Sisters of the Gion (1936) by Kenji Mizoguchi

Sisters of the Gion (祇園の姉妹, Gion no kyōdai) or Sisters of Gion is a 1936 black and white Japanese drama film directed by Kenji Mizoguchi about two geisha sisters living in Kyoto's Gion district; it forms a diptych with Mizoguchi's Osaka Elegy which shares much of the same cast and production team. It is based on the novel Yama: The Pit by Alexander Kuprin.

==Plot==
The story centers around two geisha sisters, Umekichi and Omocha, who live in their own lodging house (okiya) in the licensed pleasure district of Gion, Kyoto. The two women have very different outlooks on relationships with men. Umekichi, the elder sister, underwent classical geisha training and wears kimono, and has a strong sense of loyalty (giri) to her patron. Umekichi's younger sister, Omocha, was educated in public schools and wears western clothing, except when she is working as a geisha. Unlike Umekichi, Omocha doesn’t trust men and believes that they will only use geisha and then abandon them without a care. Thus, she uses men to her own advantage, willing to manipulate and lie to her customers.
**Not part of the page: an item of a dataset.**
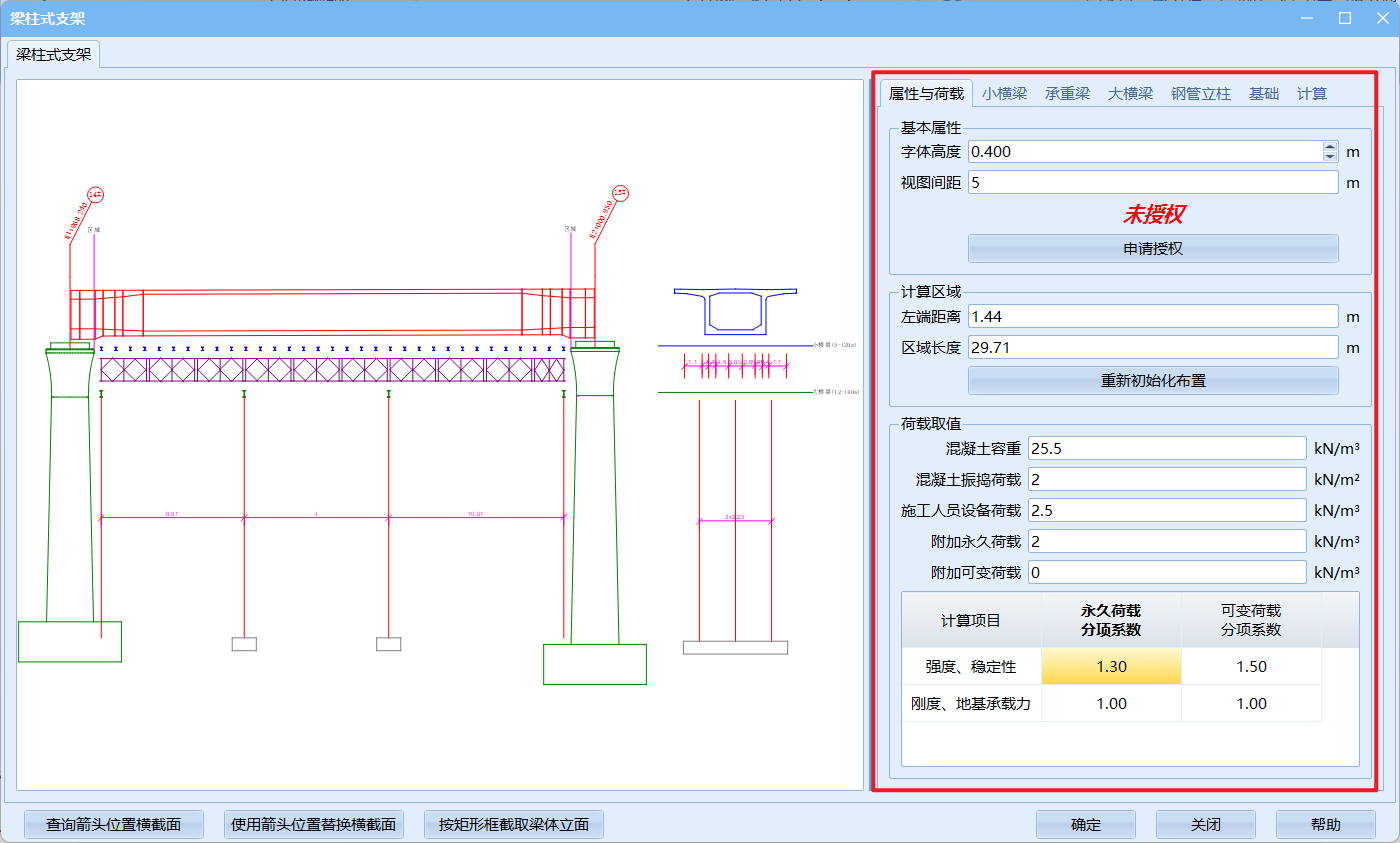Open the 承重梁 tab
This screenshot has height=843, width=1400.
[1067, 94]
Umekichi's patron is a newly bankrupt businessman named Shimbei Furusawa, who Umekichi takes care of after he loses his house and business. Omocha does not believe that her sister should support Shimbei, that doing so will prevent her from providing for herself by finding a new patron, and that she owes him nothing as, in her view, he has received more than he has given in the past. Omocha finds her sister a new patron and, one day when Umekichi is out, gives Shimbei some money to return to his wife in the country and tells him that her sister no longer wants him around. He takes the money but, rather than leaving, spends it drinking and takes up residence with his former clerk.

Omocha also attempts to find a patron for herself and appears to be successful in gaining the attention of the owner of a clothing shop. However, in the process of helping her sister, Omocha has previously taken advantage of the owner's clerk, who has stolen from the shop to provide a kimono for Umekichi and been found out.

Umekichi throws over her new patron when she learns from the kimono shop clerk of Omocha's deception of Shimbei, and returns to him. The clerk is discovered at Omocha's okiya by the shop owner and dismissed. He seeks revenge on his former employer by informing his wife of her husband's infidelity, and then exacts his revenge on Omocha by abducting her in a car and later throwing her out of it.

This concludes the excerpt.